• _ASSIGNED TASK_: From the entries, copy each line that includes "Given".

[Dataset entries]
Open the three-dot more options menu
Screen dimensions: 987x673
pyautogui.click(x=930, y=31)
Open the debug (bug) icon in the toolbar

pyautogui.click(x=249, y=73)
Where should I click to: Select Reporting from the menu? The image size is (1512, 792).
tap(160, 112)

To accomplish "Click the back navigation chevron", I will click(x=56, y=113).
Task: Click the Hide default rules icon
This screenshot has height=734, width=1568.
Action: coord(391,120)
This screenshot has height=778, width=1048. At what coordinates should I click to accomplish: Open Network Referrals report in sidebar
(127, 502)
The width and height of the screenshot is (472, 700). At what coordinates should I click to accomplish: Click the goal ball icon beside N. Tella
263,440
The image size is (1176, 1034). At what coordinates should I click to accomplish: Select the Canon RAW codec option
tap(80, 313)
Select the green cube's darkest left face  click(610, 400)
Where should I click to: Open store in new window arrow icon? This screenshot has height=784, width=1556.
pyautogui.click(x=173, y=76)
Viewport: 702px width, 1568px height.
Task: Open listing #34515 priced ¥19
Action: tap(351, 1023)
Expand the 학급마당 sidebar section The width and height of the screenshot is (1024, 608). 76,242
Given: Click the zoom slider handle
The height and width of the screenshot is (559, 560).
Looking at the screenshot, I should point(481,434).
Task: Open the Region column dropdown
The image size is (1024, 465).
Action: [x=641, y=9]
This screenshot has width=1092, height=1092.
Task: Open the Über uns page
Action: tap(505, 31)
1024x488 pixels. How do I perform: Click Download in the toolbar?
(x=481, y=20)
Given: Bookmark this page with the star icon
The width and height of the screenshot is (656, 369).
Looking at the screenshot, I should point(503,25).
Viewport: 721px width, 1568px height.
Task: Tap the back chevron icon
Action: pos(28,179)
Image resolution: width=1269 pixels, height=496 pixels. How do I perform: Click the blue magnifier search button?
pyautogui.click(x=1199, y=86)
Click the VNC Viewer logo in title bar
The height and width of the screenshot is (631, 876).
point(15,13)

• _PROBLEM SOLUTION_:
Given: Click the zoom slider handle
Given: Bookmark this page with the star icon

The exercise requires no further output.